:: Material provided
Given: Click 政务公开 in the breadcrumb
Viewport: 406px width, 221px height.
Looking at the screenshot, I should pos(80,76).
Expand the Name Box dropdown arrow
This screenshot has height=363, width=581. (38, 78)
::::
:: Material provided
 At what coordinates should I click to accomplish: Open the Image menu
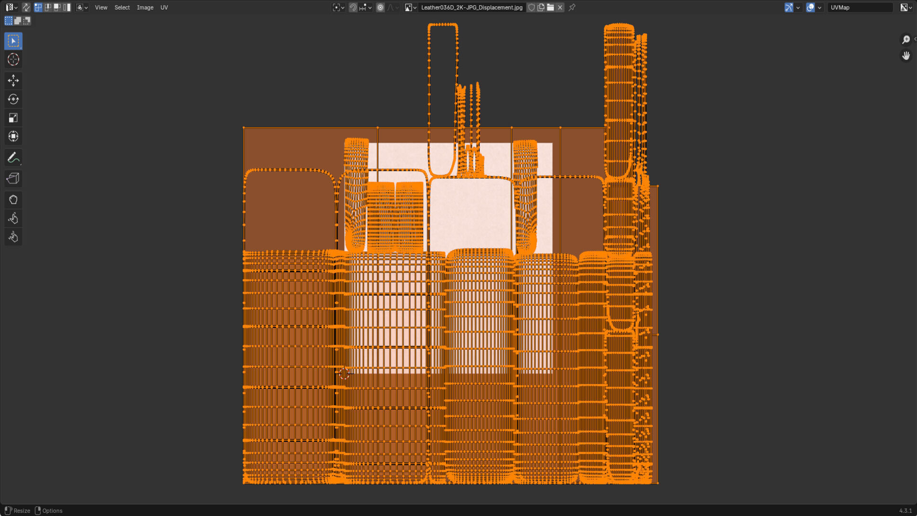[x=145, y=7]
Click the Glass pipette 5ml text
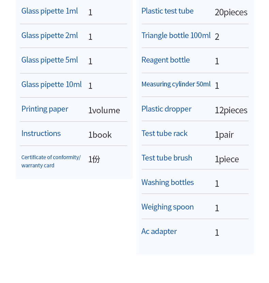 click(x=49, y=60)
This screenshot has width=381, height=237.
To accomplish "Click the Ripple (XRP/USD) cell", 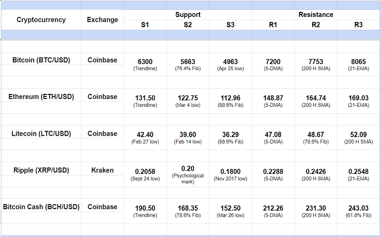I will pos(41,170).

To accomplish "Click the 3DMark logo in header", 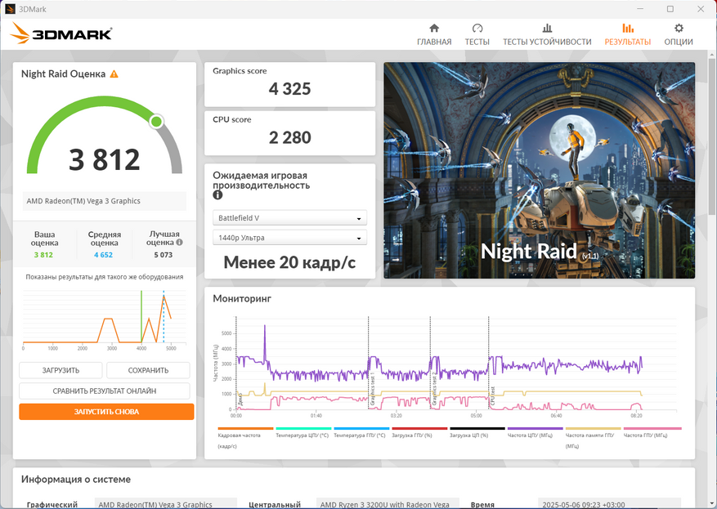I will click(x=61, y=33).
::::
Directions for this task: Copy out, word for word, the entries from the line containing "Given: Click 政务公开 in the breadcrumb" through the line containing "This screenshot has height=363, width=581.", both included.

Solution for this problem:
Given: Click 政务公开 in the breadcrumb
Viewport: 406px width, 221px height.
Looking at the screenshot, I should pos(80,76).
Expand the Name Box dropdown arrow
This screenshot has height=363, width=581. (38, 78)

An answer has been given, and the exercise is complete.